A New York federal judge Friday ordered Venezuela's state-owned oil firm Petróleos de Venezuela SA to pay $2.86 billion to bondholders, after ruling last month that defaulted Venezuelan bonds were validly issued under the South American country's laws.
U.S. District Judge Katherine Polk Failla also entered a final judgment dismissing, with prejudice, the oil firm's lawsuit against MUFG Union Bank NA, as trustee for the bonds, and GLAS Americas LLC, as collateral agent.
In doing so, Judge Failla said that there was "no just reason for delay."
The oil firm, known as PDVSA, had sued Union Bank and GLAS Americas in 2019, seeking to have the court declare that certain notes issued following a bond swap transaction were invalid and illegal and thus unenforceable.
In 2020, the district court leaned on New York state law to determine the bonds' validity and granted summary judgment in favor of Union Bank and GLAS Americas.
But after New York's highest court determined in early 2024 that Venezuelan law governed the bonds' validity, the Second Circuit remanded the case to the district court in July of that year to determine whether the bonds were still valid under Venezuelan law.
Last month, Judge Failla ruled that the bonds "were and are valid" following an "exhaustive review of Venezuelan law." Judge Failla again granted summary judgment in favor of the financial firms.
Venezuela had argued earlier this year that the bonds issued by Venezuelan President Nicolás Maduro's administration are illegal because they pledged as collateral a 50.1% stake in Citgo Holding Inc., the parent company of Citgo Petroleum Corp.

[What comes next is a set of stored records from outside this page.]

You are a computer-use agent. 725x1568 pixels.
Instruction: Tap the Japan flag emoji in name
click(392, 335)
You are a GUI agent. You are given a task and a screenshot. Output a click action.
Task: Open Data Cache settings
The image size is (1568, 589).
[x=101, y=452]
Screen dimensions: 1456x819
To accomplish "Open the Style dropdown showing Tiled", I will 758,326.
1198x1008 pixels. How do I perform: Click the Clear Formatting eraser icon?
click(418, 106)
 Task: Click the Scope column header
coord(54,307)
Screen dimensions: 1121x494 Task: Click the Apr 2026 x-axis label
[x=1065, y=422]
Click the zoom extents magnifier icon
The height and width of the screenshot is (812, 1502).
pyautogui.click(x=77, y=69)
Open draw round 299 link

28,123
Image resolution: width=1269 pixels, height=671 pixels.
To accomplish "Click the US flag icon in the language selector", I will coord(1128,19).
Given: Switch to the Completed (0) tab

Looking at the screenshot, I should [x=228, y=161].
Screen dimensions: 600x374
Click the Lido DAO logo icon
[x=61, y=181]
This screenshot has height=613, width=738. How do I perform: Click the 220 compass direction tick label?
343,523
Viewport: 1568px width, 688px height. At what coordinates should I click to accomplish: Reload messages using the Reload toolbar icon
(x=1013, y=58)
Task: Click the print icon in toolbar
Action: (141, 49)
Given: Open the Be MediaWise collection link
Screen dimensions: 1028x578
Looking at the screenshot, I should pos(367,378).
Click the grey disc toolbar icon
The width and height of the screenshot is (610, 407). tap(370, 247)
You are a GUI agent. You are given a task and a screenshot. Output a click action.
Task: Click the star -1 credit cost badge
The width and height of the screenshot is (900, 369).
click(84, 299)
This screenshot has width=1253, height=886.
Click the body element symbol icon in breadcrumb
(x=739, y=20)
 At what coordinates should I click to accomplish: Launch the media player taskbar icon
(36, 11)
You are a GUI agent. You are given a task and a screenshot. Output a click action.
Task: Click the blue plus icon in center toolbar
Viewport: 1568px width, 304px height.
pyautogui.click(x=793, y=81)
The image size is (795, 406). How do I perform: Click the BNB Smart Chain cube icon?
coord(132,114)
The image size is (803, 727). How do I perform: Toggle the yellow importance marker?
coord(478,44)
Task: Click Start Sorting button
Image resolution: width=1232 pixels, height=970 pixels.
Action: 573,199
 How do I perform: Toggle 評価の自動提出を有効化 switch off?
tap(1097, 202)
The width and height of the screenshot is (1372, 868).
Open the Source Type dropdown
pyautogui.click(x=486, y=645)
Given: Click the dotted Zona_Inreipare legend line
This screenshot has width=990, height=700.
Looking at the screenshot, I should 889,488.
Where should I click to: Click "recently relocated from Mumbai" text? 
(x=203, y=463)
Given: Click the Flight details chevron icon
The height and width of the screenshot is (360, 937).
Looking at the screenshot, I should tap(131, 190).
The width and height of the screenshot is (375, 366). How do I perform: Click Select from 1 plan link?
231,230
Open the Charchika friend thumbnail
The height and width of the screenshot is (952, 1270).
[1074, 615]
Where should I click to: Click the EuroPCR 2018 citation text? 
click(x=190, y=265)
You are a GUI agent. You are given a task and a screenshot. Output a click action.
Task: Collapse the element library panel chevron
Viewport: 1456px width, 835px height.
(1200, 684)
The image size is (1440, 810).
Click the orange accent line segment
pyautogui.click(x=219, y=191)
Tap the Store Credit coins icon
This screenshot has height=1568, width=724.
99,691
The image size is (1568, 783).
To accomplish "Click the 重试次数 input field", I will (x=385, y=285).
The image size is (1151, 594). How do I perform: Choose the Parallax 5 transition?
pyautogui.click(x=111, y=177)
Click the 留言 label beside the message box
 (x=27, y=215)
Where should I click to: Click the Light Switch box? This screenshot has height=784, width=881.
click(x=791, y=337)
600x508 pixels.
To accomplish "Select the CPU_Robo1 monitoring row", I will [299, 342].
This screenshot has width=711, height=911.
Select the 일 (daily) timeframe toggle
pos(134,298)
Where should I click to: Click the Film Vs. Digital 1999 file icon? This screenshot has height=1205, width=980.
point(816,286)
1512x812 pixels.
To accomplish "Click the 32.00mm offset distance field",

Citgo Holding, which is Citgo's only shareholder, is wholly owned by PDV Holding, a PDVSA subsidiary.
The Venezuelan National Assembly claims that Maduro improperly failed to obtain its permission before potentially exposing Citgo to creditors.
PDVSA is currently under the control of an ad hoc administrative board appointed by former opposition leader Juan Guaidó.
On Thursday, Union Bank, GLAS and PDVSA told Judge Failla in a letter that they agreed the court should enter a partial final judgment that dismisses PDVSA's complaint, while granting summary judgment on seven counterclaims Union Bank and GLAS had lodged and reserving judgment on four others.
The parties said that they, however, disagreed whether the final judgment should include the amount of fees to which Union Bank and GLAS may be entitled to under their 11th counterclaim asserting breach of contract and indemnification of fees, costs and expenses.
Union Bank, for whom U.S. Bank National is the successor trustee, and GLAS told Judge Failla that as of Thursday, the judgment was worth $2.86 billion, with over $600,000 of prejudgment interest accruing each following day.
They said that PDVSA and its subsidiary PDVSA Petróleo are liable for "fees, disbursements, and expenses, including reasonable attorneys' fees," which they said "at this point total in the tens of millions of dollars."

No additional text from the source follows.